Programme ALISA : prévention secondaire pour une gestion proactive de la fragilité
Le programme ALISA (ALImentation Saine, durable et Accessible) est une autre initiative qui réunit l'Institut For A Positive Food, le Centre de Recherche de l'Institut Paul Bocuse et le programme Vivons en Forme (VIF®), en collaboration avec les villes d'Ecully et de Meyzieu (69). Son objectif principal est de rendre l'alimentation saine et durable plus accessible et attrayante pour les personnes âgées de 55 ans et plus. En reconnaissant que les ressources nécessaires à une alimentation saine ne sont pas uniformément réparties, le programme ALISA vise à offrir des solutions adaptées à ces publics en impliquant directement les habitants dans la conception des repas. Les villes partenaires, Ecully et Meyzieu, jouent un rôle clé dans la mise en œuvre de ce projet, en formant leurs encadrants et animateurs pour proposer des outils et des expériences qui promeuvent une alimentation plaisir, saine et durable pour tous. Elles ouvrent notamment les portes de leurs Centres Communaux d'Actions Sociales (CCAS) pour mettre en œuvre le programme ALISA.

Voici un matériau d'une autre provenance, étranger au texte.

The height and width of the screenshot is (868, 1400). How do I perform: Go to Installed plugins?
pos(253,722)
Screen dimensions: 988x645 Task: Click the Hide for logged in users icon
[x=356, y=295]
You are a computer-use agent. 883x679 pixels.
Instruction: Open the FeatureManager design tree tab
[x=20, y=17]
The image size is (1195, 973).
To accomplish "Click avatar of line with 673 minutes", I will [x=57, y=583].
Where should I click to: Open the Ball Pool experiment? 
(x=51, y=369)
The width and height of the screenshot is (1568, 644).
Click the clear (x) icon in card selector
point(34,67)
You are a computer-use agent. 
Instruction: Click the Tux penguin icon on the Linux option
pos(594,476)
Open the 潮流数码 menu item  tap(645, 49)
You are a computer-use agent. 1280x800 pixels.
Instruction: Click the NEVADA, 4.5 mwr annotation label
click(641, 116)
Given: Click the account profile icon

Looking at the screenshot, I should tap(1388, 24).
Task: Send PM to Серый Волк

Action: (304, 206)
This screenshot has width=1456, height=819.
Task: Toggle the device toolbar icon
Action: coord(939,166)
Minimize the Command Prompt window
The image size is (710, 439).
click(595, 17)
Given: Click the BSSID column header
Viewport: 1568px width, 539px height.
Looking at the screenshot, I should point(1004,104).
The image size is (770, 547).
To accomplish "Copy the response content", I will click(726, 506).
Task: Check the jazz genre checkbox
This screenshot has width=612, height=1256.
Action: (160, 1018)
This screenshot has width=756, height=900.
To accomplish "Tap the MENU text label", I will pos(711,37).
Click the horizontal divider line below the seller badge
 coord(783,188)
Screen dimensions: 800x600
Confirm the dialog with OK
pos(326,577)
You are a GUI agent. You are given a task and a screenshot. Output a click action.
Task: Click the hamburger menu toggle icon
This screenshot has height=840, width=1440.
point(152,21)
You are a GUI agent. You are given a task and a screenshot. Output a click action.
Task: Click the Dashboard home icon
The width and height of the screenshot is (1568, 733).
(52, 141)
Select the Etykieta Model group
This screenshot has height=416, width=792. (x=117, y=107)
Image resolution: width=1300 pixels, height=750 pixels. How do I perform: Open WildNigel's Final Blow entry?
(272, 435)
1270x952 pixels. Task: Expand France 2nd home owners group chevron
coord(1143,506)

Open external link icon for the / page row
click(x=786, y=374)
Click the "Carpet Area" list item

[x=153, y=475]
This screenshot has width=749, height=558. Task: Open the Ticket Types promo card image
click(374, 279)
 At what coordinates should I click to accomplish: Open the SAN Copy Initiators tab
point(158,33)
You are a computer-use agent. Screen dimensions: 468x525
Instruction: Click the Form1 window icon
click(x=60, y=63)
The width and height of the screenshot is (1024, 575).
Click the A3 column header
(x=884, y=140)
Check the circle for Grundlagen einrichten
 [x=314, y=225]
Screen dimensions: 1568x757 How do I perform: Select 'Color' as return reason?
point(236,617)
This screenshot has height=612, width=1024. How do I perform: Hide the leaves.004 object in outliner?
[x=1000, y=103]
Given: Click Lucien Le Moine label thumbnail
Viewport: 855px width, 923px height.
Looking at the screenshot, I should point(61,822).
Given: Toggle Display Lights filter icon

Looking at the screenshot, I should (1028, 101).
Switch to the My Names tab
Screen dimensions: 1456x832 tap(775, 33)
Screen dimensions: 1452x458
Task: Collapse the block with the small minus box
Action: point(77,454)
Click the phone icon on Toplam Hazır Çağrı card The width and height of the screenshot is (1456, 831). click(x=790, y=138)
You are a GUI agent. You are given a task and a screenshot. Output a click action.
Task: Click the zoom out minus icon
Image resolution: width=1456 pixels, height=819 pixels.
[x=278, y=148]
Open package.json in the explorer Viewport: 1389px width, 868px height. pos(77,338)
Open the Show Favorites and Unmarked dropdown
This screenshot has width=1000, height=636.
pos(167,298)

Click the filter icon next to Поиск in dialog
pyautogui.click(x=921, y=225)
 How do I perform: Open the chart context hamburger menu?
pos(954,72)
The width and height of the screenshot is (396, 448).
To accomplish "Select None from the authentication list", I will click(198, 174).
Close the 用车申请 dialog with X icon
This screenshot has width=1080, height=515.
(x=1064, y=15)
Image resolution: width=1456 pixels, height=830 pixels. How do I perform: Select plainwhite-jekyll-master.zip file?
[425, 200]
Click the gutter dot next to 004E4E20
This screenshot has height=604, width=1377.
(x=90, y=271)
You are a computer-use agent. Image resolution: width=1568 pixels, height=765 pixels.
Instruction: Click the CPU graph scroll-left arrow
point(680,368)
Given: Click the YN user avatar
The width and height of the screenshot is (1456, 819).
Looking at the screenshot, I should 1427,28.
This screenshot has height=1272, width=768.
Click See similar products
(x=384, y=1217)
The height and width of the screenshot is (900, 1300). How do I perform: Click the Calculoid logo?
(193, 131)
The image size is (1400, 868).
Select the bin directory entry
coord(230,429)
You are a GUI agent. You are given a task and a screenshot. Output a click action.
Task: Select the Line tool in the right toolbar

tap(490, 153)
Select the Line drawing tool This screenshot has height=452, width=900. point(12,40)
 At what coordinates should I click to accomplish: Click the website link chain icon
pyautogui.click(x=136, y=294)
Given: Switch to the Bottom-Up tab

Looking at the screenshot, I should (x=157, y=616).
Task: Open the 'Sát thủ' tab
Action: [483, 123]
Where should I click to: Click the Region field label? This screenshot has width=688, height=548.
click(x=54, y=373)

En conclusion, il est essentiel de mobiliser l'ensemble des acteurs impliqués, tels que les professionnels de la santé, les collectivités territoriales, les associations et les individus eux-mêmes, afin de mettre en place des stratégies de prévention efficaces. Cependant, nous devons aller encore plus loin. Avec le report de l'âge légal de départ à la retraite, de nombreux seniors continueront à travailler jusqu'à l'âge de 64 ans, ce qui soulève la question cruciale de l'implication des employeurs dans la prévention des pré-fragilités liées au vieillissement au sein des entreprises. Il est impératif de les sensibiliser aux défis spécifiques du vieillissement et de leur fournir les outils et les ressources nécessaires pour favoriser la création d'environnements de travail favorables à la préservation de la santé et de l'autonomie des actifs seniors. En effet, la prévention des pré-fragilités en milieu professionnel contribue non seulement à préserver la qualité de vie des travailleurs seniors, mais aussi à favoriser leur maintien dans l'emploi tout en réduisant les coûts liés à l'absentéisme et aux arrêts de travail pour incapacité ou invalidité.